Your tasks →
• 1. Using the guide on taking indoor plants outdoors, decide whether each statement agrees with it, and back each yes or no with the deciding words from the guide, quoted exactly: (a) Ponytail palm is named as an indoor plant that can enjoy outdoor space. (b) The guide calls its list of outdoor-friendly plants complete. (c) The guide gives Pelargonium as the botanical name of snake plant.
• 2. Extend the guide on taking indoor plants outdoors, picking up right after its final line.

Supplied text →
When sunnier and warmer days approach, we all like to relax on the outdoor patio and enjoy the fresh air. The same goes for most indoor plants.
Some of the indoor plants that can enjoy outdoor space include cacti, succulents, ponytail palm, croton, Hoyas, amaryllis, ficus and miniature citrus trees, but that’s not a definite list. For that reason, I came up with this insightful guide on what indoor plants can go outside, so to know which of your green friends can be taken out.
Let’s take a closer look at the list of plants that can be taken outdoors! Find out more on how to transition them to a new environment smoothly and make your indoor house plants thrive outdoors!
- Top 11 Indoor Plants to Take Outdoors
- Cacti and Succulents
- Ponytail Palm (Beaucarnea recurvata)
- Croton (Codiaeum variegatum)
- Snake plant (Sansevieria)
- English Ivy
- Common Geranium (Pelargonium)

Collection entries

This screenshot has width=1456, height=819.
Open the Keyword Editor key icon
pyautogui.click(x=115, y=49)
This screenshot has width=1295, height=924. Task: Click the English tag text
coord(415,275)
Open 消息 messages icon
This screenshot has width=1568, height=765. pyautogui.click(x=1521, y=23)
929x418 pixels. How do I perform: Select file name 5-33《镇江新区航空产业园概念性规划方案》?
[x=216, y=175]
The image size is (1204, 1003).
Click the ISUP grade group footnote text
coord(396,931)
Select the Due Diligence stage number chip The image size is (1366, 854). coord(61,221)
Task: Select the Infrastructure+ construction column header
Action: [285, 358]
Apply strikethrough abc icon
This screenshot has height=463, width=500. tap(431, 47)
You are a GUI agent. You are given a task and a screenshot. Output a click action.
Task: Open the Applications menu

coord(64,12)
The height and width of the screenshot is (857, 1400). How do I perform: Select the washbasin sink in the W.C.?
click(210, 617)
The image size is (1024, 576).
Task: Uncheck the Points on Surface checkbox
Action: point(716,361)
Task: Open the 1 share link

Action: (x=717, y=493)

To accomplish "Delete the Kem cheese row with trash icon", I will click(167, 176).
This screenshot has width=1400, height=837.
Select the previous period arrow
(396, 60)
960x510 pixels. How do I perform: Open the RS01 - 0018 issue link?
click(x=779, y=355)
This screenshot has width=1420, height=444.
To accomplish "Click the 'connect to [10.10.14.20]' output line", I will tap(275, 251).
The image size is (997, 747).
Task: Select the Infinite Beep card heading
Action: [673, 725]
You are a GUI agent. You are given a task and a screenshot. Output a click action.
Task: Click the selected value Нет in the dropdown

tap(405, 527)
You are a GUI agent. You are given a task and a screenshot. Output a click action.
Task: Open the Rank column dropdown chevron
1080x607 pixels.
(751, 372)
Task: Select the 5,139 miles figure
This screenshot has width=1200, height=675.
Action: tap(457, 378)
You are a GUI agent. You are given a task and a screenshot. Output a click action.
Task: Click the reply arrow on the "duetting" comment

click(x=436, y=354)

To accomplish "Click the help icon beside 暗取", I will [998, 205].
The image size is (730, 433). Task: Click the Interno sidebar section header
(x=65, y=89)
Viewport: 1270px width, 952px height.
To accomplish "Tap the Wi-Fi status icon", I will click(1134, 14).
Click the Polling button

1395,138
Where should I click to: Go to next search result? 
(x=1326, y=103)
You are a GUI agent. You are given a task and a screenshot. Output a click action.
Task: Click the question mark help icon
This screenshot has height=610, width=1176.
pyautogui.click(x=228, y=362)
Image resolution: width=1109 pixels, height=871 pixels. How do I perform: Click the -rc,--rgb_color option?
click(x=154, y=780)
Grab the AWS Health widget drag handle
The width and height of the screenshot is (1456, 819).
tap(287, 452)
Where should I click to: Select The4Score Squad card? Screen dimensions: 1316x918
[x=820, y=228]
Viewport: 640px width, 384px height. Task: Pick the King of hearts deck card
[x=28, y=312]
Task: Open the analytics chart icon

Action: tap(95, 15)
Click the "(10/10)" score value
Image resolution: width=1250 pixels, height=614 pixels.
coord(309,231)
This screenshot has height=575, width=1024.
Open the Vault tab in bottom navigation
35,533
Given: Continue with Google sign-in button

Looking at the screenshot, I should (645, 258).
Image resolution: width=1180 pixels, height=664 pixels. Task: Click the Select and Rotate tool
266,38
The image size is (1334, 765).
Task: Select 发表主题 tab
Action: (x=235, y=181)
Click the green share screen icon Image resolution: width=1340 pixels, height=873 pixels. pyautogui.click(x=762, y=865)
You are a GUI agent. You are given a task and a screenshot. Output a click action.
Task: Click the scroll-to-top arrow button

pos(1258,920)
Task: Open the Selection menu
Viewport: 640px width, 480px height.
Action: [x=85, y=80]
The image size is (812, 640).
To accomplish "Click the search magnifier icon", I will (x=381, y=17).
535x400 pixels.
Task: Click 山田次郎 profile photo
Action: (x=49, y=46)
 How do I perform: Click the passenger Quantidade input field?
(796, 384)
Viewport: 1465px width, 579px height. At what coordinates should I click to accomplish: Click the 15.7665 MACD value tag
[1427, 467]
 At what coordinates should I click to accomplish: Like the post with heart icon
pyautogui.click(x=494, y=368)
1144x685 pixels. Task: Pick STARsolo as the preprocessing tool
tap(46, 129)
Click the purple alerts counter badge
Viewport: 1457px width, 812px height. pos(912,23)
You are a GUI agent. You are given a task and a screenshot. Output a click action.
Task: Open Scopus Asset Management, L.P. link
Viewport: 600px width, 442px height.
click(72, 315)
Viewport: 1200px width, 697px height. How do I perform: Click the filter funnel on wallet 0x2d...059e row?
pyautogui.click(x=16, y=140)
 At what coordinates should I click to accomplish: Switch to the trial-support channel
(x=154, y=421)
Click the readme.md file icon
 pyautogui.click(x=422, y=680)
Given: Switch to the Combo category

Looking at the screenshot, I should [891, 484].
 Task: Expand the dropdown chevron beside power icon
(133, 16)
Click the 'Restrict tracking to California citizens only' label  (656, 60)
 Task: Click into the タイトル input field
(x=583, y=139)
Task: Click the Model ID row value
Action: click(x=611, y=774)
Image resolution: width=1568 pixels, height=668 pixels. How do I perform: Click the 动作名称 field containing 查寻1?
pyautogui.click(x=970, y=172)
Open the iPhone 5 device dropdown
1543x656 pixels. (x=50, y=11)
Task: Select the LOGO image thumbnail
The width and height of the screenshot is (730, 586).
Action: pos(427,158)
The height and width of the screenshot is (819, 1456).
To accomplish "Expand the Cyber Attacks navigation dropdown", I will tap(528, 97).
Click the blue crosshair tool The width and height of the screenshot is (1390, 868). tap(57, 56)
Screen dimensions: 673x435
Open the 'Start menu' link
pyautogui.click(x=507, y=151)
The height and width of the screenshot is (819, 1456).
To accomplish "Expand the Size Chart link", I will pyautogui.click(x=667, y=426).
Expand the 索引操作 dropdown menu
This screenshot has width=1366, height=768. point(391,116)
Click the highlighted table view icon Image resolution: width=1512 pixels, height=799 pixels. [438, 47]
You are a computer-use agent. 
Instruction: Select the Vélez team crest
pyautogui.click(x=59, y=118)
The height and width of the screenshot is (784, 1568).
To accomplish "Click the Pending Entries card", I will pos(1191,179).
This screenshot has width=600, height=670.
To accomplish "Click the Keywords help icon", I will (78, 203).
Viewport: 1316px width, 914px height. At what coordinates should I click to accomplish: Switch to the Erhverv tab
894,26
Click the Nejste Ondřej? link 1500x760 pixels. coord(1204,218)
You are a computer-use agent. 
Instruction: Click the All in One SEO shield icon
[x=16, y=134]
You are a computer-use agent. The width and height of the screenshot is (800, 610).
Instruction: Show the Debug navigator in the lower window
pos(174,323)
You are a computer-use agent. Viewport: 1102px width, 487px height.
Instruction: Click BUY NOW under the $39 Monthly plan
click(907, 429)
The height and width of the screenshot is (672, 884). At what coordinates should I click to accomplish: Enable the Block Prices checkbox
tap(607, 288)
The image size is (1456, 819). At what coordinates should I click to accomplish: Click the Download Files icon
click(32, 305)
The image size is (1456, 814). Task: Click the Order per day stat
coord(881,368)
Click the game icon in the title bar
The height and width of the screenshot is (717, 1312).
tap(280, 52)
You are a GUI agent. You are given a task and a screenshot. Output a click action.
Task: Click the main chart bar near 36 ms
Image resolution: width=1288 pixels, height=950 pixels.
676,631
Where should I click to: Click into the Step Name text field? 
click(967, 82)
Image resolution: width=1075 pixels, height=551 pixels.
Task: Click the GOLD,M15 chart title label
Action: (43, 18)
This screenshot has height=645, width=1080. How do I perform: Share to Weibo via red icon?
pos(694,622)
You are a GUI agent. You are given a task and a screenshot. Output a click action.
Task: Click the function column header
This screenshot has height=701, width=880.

Task-by-task results →
• 1.
(a) Yes: "Some of the indoor plants that can enjoy outdoor space include cacti, succulents, ponytail palm, croton, Hoyas, amaryllis, ficus and miniature citrus trees"
(b) No: "but that’s not a definite list."
(c) No: "Snake plant (Sansevieria)"

• 2.
- Miniature Citrus Trees
- What to Take into Consideration When Moving Your Indoor Plants Outside
- Can all plants be placed outdoors?
- How to acclimate an indoor plant to the outdoor conditions smoothly?
- When is the ideal and safest time to bring plants outside?
- Is it necessary to water a plant when you keep it outside?
- Do I need to mist my plant when it is placed outdoors?
- Can plants get sunburn when kept outside?
- Can plants stay outside if it rains?
- Extra tips on What Indoor Plants Can Go Outside
- Closing Comments
Top 11 Indoor Plants to Take Outdoors
Cacti and Succulents
Having in mind the natural conditions they live in, it doesn’t come as a surprise that they are among the top choices when talking about plants that can be taken outside. Succulents cacti, they are desert plants, which means they thrive outdoors in bright light so feel free to move them to the garden or patio.
However, be careful with where you put them, to avoid having them sunburnt. The fact that they are desert plants doesn’t mean they like to be baked in the direct sunlight all day long. Put succulents and cacti in the shade until they get used to the outdoor environment, and then relocate them to a sunnier place.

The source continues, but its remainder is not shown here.